For his part, Trump gives voice to masses that have suffered from particular Republican orthodoxies. By demaning, mocking, and insulting individuals and groups respected by both wings of the political establishment, he signals that under his leadership long-suppressed policy preferences would become legitimate. He gives respectability to feelings and inclinations long delegitimized as signs of bigotry, prejudice, sexism, and racism. None of this means that his goals serve authenticity per se. His hostility to critics indicates that he wantes merely to recompose the establishment, not to make policy debates more open, more honest, more inclusive, or more civil. Under a Trump administration, so it seems, some of today’s policy elites would have to watch what they say.

As I pointed out in my lead essay, there is a difference between legitimizing existing grievances and solving them. Should Sanders or Trump make it to the White House, their followers are bound to be disappointed, because there are no quick-fixes to the problems that account for their frustrations. The proposed unorthodox policies could make them much worse. Whatever the outcome of the race for the White House, the entire American establishment, including career politicians, the super-rich, academia, the press, the high professions, big business, and major civil society organizations, now has fair warning that the stability of the American system of governance requires addressing the problems of groups that have not shared in the fruits of globalization. To dismiss the cries of Trumpists (or of Bernie-fans) merely as expressions of bigotry or prejudice is to be in denial. If statistics compiled by the New York Times are any indication, a sizable share of Trump’s support comes from groups that have never been associated with ethnically or racially charged causes.   
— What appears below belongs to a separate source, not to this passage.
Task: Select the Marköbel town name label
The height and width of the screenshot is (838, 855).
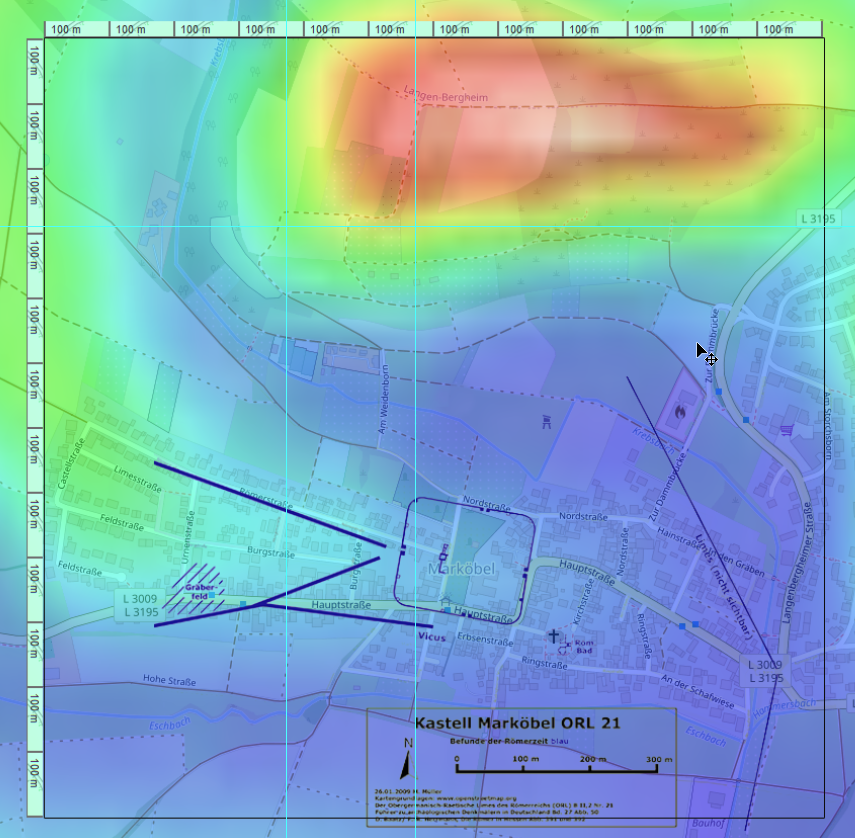Action: coord(461,568)
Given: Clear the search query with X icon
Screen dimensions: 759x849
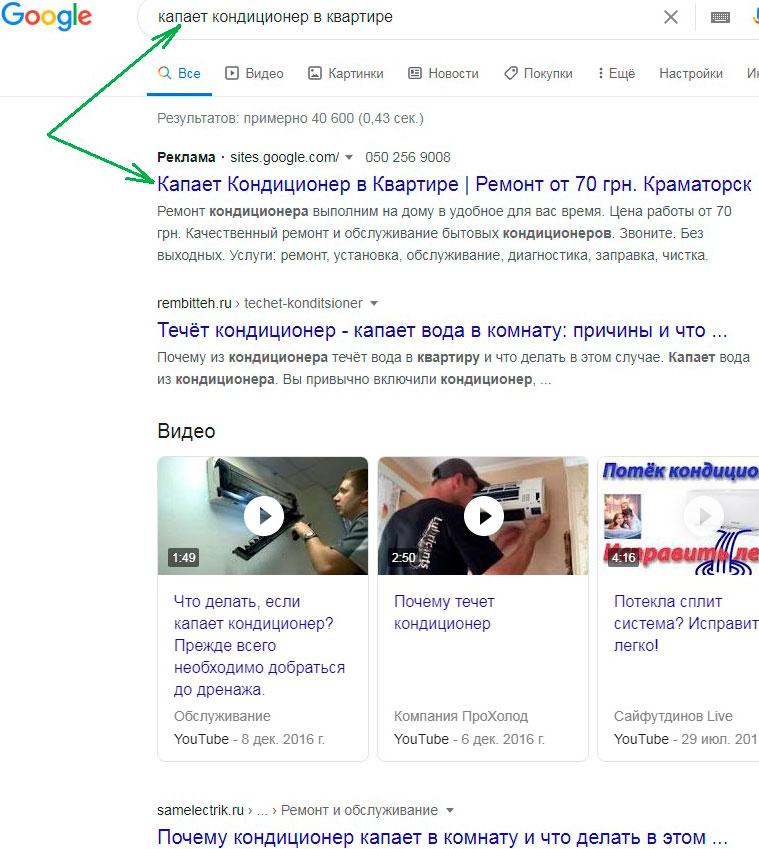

“Why now?” asks Trende. The honest answer is that we will never know exactly why it happened in 2016 rather than 2012 or 2020. Major shifts in public discourse are inherently unpredictable because they involve incentive changes that feed on themselves through processes discussed here, here, and here. The early supporters of this electoral cycle’s “authenticity candidates” encouraged others to join in, and as the responses to the candidates made them bolder still, their support expanded further. Evidently the silent masses had grown enough and were sufficiently angry to enable candidates addressing their concerns credibly to succeed where earlier authenticity candidates failed. Neither Sanders nor Trump could have known that their messages and styles would resonate as they have. They must have been surprised like the rest of us.

The United States is now experiencing a political convulsion that, in certain respects, resembles  recent eruptions elsewhere. The relatively bloodless fall of several communist regimes in quick succession in late 1989 stunned the communist establishments, the participants in the demonstrations that brought them down, the distinguished scholars of Eastern Europe, the CIA, and the KGB. It surprised even East European dissenters who had predicted that some day the Soviet Empire would fall like a house of cards because it was sustained by endemic lying. The revolts known as the “Arab Spring” offer another example. They stunned not only Arab constituencies but all manner of experts. These revolts exposed grievances that had never come into public view. For a while, entrenched bureacracies came under scrutiny. 

These East European and Arab examples reveal that the outcomes of authenticity-promoting revolts are not foreordained. The East Europeans managed to solidify the transformation of their societies by tying themselves to the West while the Soviet Union (and then Russia) remained in shock. By contrast, the Arab Spring turned into a deep winter, except possibly in Tunisia, because the victims of corrupt Arab regimes live in societies with weak civil societies and limited experience with civic organization.

The United States is unlikely to follow the Arab pattern. As we have understood at least since Tocqueville’s Democracy in America, the United States has a rich tradition of civic activism. Someone will organize the newly energized American constituencies to give them a permanent place in American politics. They will find voices in both major parties, conceivably even in new parties.